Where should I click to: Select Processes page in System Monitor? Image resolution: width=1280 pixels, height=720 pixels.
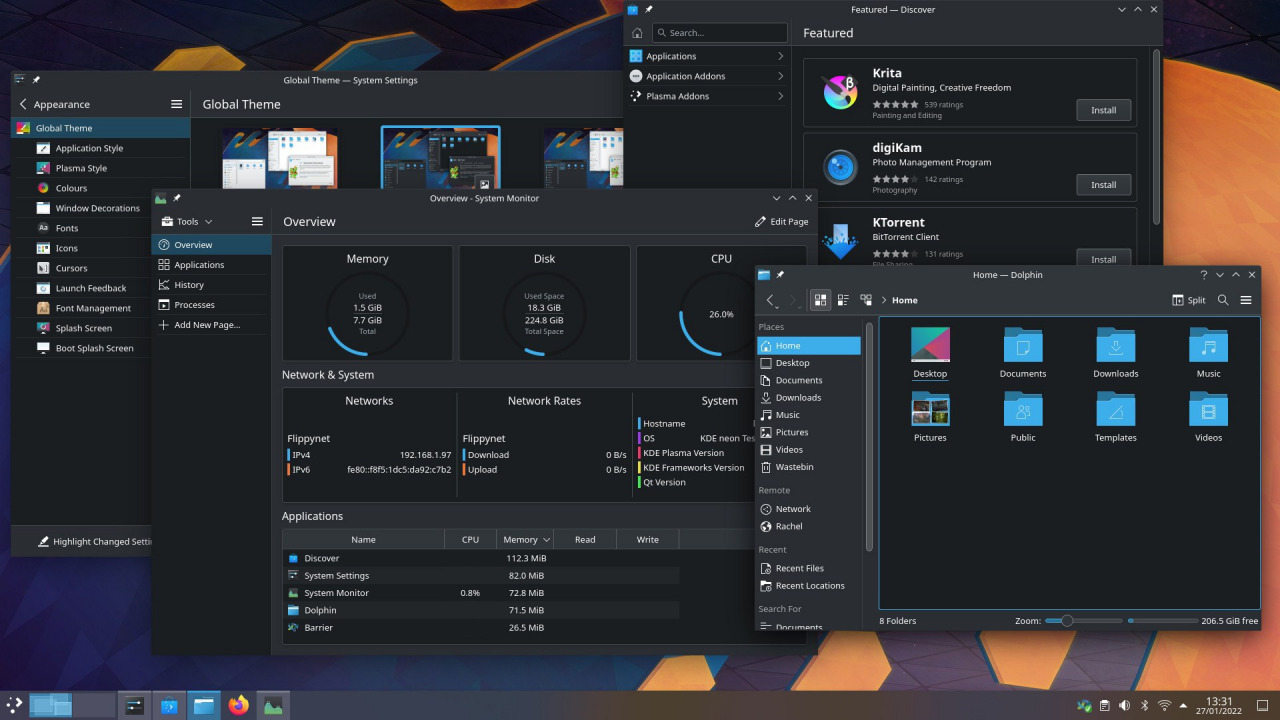coord(194,305)
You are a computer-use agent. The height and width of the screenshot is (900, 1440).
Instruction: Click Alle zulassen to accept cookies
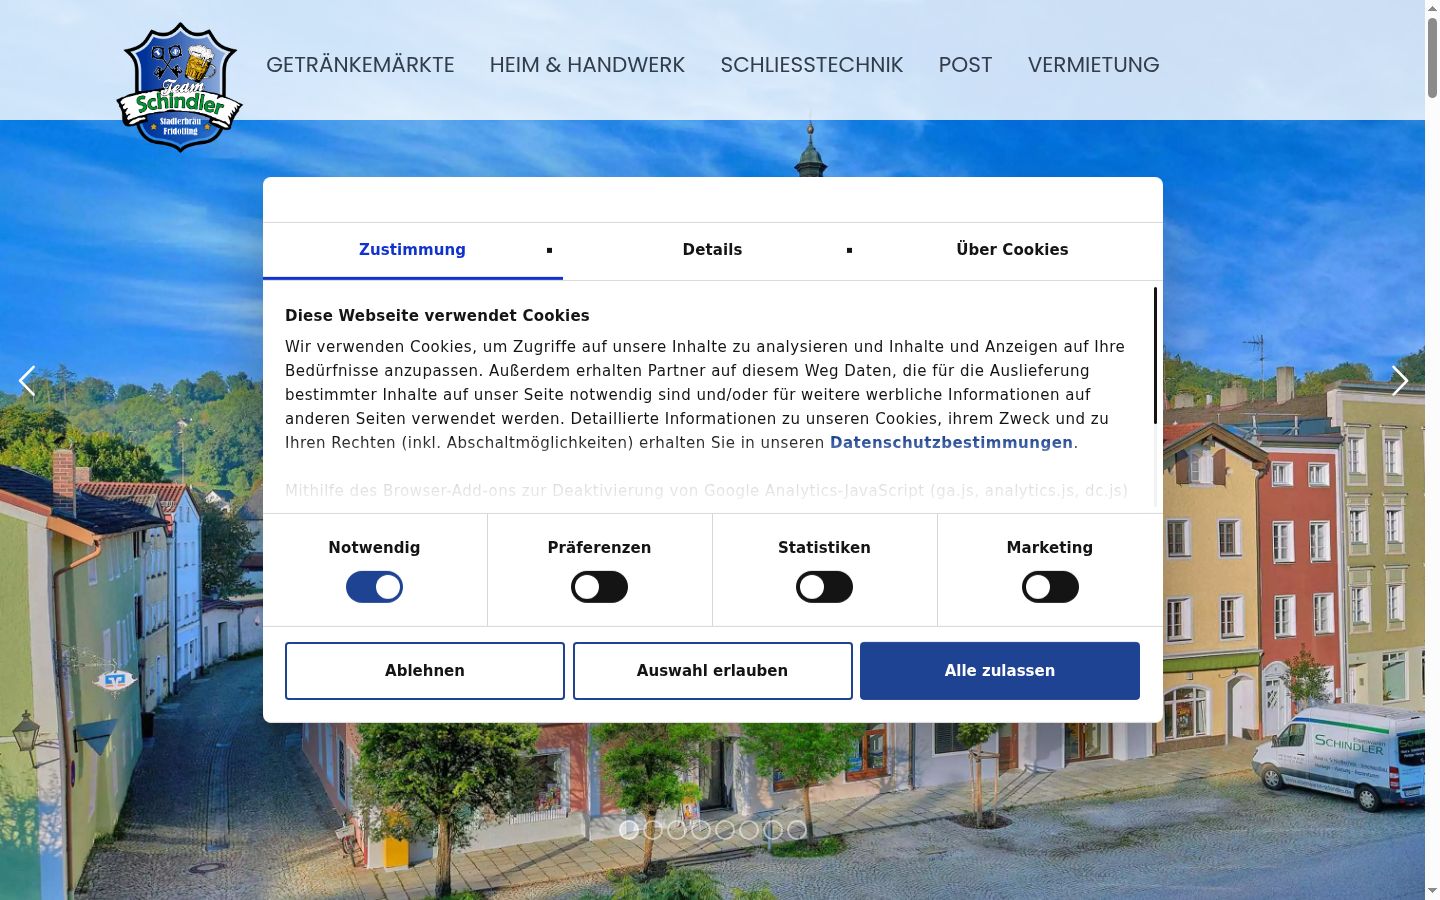click(x=1000, y=671)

ASSIGNMENT ▸ Copy exactly the lines from the line containing "You are a computer-use" through the last line of the records, both included, and omit every picture.

RESPONSE BOX ▸
You are a computer-use agent. The height and width of the screenshot is (900, 1440).
Instruction: Click Alle zulassen to accept cookies
click(x=1000, y=671)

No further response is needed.